Forum du Matin : Comment l'école s'est marchandisée
Par Redouane Osmane
En introduction au Forum du Matin où il répond aux questions des lecteurs (Suivre le Forum) , Redouane Osmane, enseignant, syndicaliste, secrétaire général du Conseil des lycées d’Alger (CLA) explique d’où vient le malaise de l’école algérienne et comment les choses peuvent évoluer.
a) Une véritable hécatombe !En moins de « 40 ans, grâce aux subventions de l’Etat les effectifs scolarisés dans les écoles algériennes ont atteint 7,9 millions d’élèves dans l’éducation primaire, moyen et secondaire. L’école obligatoire pour tous les enfants à permis un essor des effectifs des élèves de 6 à 15 ans des deux sexes, le taux de scolarisation des filles est passé de 36,9 % en 1966 à 80,73% en 1998, il atteint aujourd’hui les 90%. Dans le secondaire, les effectifs ont atteint 1,5 d’élèves. Ce taux comprend les élèves doublant et triplant. Ce développement appréciable a été possible grâce à la mobilisation de fonds publics. Le système éducatif jusqu’à la fin des années 1980 a contribué à l’encadrement de notre industrie de nos hôpitaux, de notre administration et du service public . L’état algérien a bénéficié d’un encadrement de niveau grâce à l’essor de l’éducation. Il s’agit là d’acquis historiques que l’on ne saurait occulter.
La donne a changé depuis 1990 et une autre évolution de l’éducation se dessine pour le futur. La prolongation massive des études induite par la politique de développement des années 70-80 a connu une réduction à cause de la crise de l’endettement. Des coupes sombres ont été opérées dans les budgets alloués à l’éducation. La loi des finances a divisé par deux les allocations allouées à l’éducation entre 1984 et 1990. C’est le début de l’austérité budgétaire et la détérioration nette de la qualité de l’enseignement et la du statut social des enseignants. Les élèves ont été pris en otage par cette austérité budgétaire. 60% d’entre-deux depuis rejoigne chaque année la catégorie des chômeurs.

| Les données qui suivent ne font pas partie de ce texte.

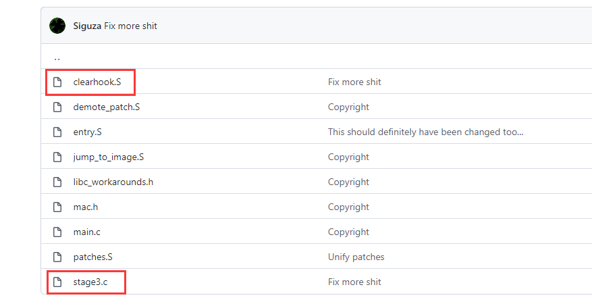Click the file icon beside demote_patch.S

(x=57, y=107)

Les discours lénifiant sur la qualité de l’enseignement ne manquent pas mais aucune étude sérieuse n’a été faite sur la détérioration du niveau d’enseignement et sur le problème aigu de l’échec scolaire et de sa gestion. Les différentes mesures d’exclusion scolaire dans le primaire et le moyen ont aggravé le phénomène de la déperdition scolaire .Le tableau est peu réjouissant : le taux d’analphabétisme des jeunes de 15ans à 17 ans est de 22%.
Les élèves âgés de 16 ans ne sont plus que 17,13% à fréquenter l’école ( sans comptabiliser les 10 à 20% des enfants qui n’ont jamais eu accès à l’école. Après neuf ans d’école obligatoire, ils sont 82,87% à ne plus faire partie de l’effectif de l’Education Nationale.
De l’effectif originel, 79% des élèves n'obtiendront jamais le BAC et des 21% des élèves qui finiront par l'obtenir, seulement 31% n’auront jamais redoublé, les autres auront redoublé au moins une fois. 160.000 élèves quittent le secondaire dont 102.000 en 3AS.
Au fondamental 192.000 élèves quittent l’école avant d’atteindre la 9ème année et 148.000 en fin de cycle. C’est une véritable hécatombe ! Certains spécialistes ont tenté une explication ontologique : L’école fonctionne très mal car elle s’est focalisée plutôt sur des missions d’ordre symbolique comme l’authentification culturelle. Cette orientation scolaire aurait empêché des générations de « s’adapter aux catégories de la de modernité intellectuelle et sociale ».
b) Réforme ? Quelle réforme ?
M.Benbouzid ministre de l’éducation nationale se montre discrets en ce qui concerne les conséquences politiques de cette gestion scolaire. Après 15 ans passé à la tête du ministère de l’éducation nationale sa responsabilité reste entière.
Les contraintes financières et l’austérité budgétaire n’expliquent qu’en partie l’échec de cette gestion. Un autre facteur a contribué à la détérioration de la qualité de l’enseignement, c’est « cette réforme permanente » qu’a connue le système scolaire algérien depuis les années 1970 (arabisation précipitée, généralisation de l’enseignement technique en 1984 ; réforme du fondamental, suppression de filières etc..).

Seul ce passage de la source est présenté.